Israel’s only alpaca farm can be found in Mitzpe Ramon, too. It costs NIS 25 (under £6 sterling) for entry, and there are alpacas, llamas and horses. Children can ride the llamas and alpacas, and anyone can ride the horses. This is a working farm, and visitors can explore the weaving factory as well as feeding the animals.
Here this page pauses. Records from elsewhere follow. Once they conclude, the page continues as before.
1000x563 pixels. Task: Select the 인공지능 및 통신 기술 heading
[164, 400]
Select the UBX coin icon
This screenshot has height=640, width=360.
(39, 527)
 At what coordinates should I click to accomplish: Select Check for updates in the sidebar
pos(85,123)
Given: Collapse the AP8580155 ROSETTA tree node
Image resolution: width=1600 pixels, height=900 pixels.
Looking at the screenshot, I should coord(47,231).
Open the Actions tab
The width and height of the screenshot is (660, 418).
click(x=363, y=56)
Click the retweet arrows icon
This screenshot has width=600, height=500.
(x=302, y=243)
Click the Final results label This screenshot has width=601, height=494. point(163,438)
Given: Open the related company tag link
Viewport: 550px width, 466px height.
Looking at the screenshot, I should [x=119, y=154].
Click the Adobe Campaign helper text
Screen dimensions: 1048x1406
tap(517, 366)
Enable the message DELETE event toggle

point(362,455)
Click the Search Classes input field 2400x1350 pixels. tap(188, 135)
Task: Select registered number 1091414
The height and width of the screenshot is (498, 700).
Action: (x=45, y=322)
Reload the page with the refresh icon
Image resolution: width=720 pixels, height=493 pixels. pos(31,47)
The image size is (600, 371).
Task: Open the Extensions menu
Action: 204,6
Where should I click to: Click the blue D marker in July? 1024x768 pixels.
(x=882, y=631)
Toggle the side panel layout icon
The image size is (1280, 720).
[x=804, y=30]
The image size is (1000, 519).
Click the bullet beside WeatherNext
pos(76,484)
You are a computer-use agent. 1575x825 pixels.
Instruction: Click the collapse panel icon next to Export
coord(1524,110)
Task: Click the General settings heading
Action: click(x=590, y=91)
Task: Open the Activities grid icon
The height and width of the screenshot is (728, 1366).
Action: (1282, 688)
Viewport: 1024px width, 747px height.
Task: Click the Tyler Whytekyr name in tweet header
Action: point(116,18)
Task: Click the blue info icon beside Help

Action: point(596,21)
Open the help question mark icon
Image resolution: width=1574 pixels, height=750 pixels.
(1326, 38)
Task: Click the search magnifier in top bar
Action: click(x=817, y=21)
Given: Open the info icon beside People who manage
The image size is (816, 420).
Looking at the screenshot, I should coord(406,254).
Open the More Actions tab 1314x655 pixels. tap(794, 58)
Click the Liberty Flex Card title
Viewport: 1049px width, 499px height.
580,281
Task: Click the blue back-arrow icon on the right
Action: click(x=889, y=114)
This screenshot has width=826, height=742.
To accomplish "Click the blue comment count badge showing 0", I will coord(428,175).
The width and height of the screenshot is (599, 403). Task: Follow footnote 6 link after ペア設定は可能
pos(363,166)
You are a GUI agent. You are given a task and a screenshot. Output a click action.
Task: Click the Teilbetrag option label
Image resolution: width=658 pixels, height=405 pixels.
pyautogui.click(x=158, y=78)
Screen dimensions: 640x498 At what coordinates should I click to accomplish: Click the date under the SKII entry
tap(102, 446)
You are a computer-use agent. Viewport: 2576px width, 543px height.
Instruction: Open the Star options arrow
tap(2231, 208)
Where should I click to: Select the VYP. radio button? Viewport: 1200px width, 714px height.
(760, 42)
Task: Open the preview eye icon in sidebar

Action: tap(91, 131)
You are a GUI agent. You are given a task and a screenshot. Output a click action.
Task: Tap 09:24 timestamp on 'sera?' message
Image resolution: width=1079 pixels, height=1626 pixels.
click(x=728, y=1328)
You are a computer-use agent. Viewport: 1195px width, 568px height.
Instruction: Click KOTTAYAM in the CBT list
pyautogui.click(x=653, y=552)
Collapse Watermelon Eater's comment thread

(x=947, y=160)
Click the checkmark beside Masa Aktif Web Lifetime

Mitzpe Ramon is also a great base for accessing Zin Valley and Ein Avdat, which are brilliant hiking locations. There are jeep tours, bike trails and wine tasting experiences nearby, too.
Getting to Mitzpe Ramon
The closest airport to the town is the new (as of 2019) Ramon Airport. It is just over 130km away from Mitzpe Ramon, and around 1.5 hour drive. Public transport takes around 2.5 hours. Due to how recently the airport opened, not a lot of flight routes have been established. There are not a lot of direct international flights operating at present – more seasonal flights are due to be released over the next few months, however.
The second closest airport to Mitzpe Ramon is Ben Gurion Airport in Tel Aviv. This is the largest international airport in the country, and flights operate to and from a variety of major cities worldwide. You can fly here from London, New York, Munich and more. At just over 180km from Mitzpe Ramon, and a 2 hour drive, it isn’t too far to consider flying here. Car rental services are available from Ben Gurion Airport.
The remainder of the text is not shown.